REQUIREMENT: Copy out the listing in full, exactly as written, but not its pictures.

SUPPLIED RECORDS:
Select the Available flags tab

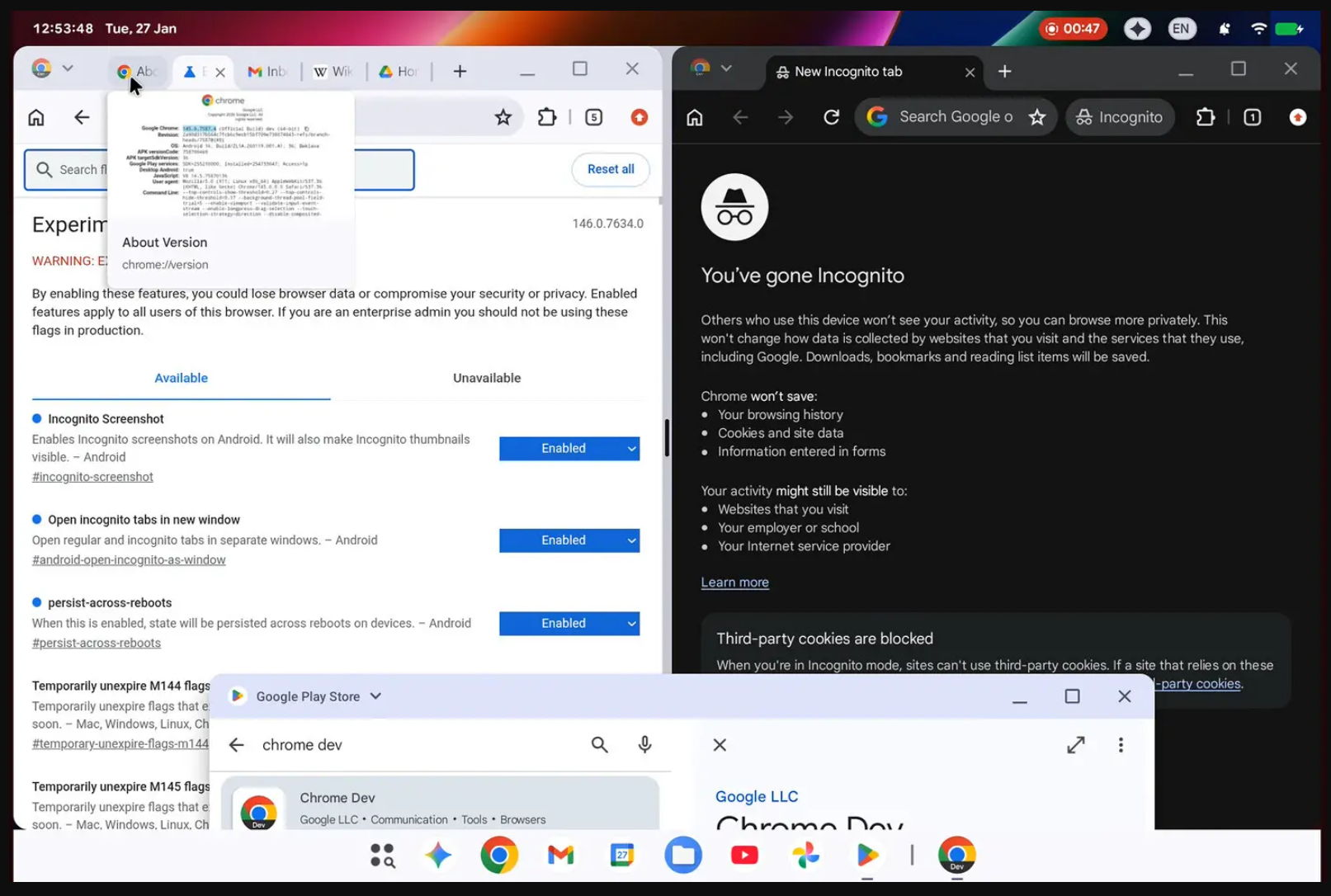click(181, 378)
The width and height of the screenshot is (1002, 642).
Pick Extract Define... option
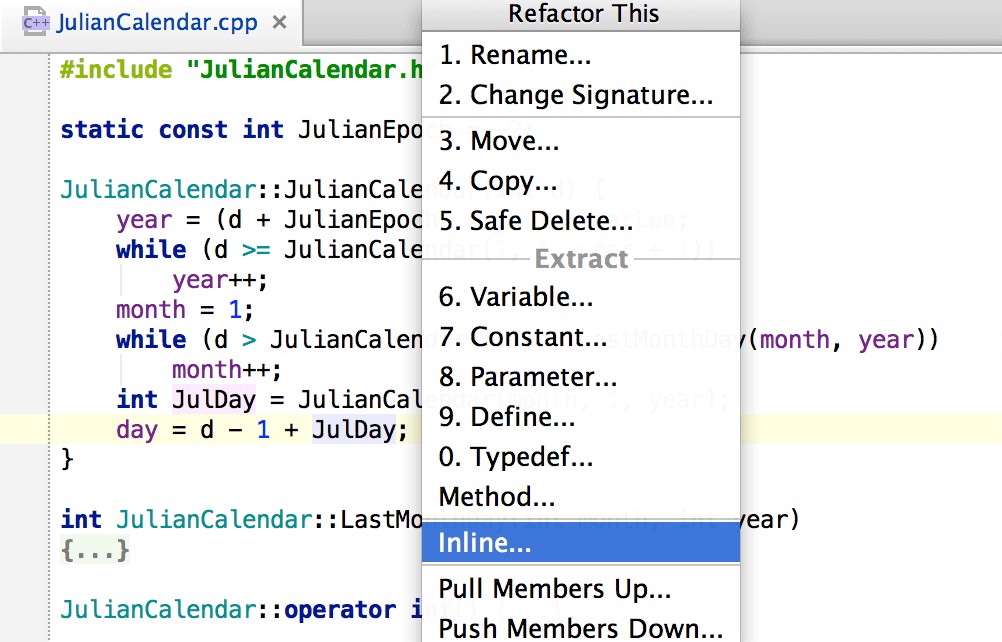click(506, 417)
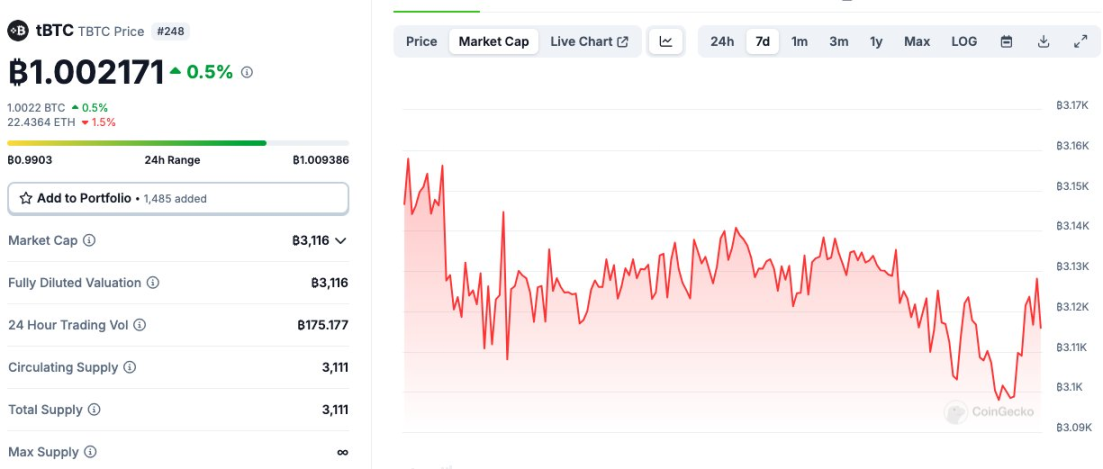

TASK SOLUTION:
Select the Available flags tab

click(181, 378)
The width and height of the screenshot is (1002, 642).
Pick Extract Define... option
click(506, 417)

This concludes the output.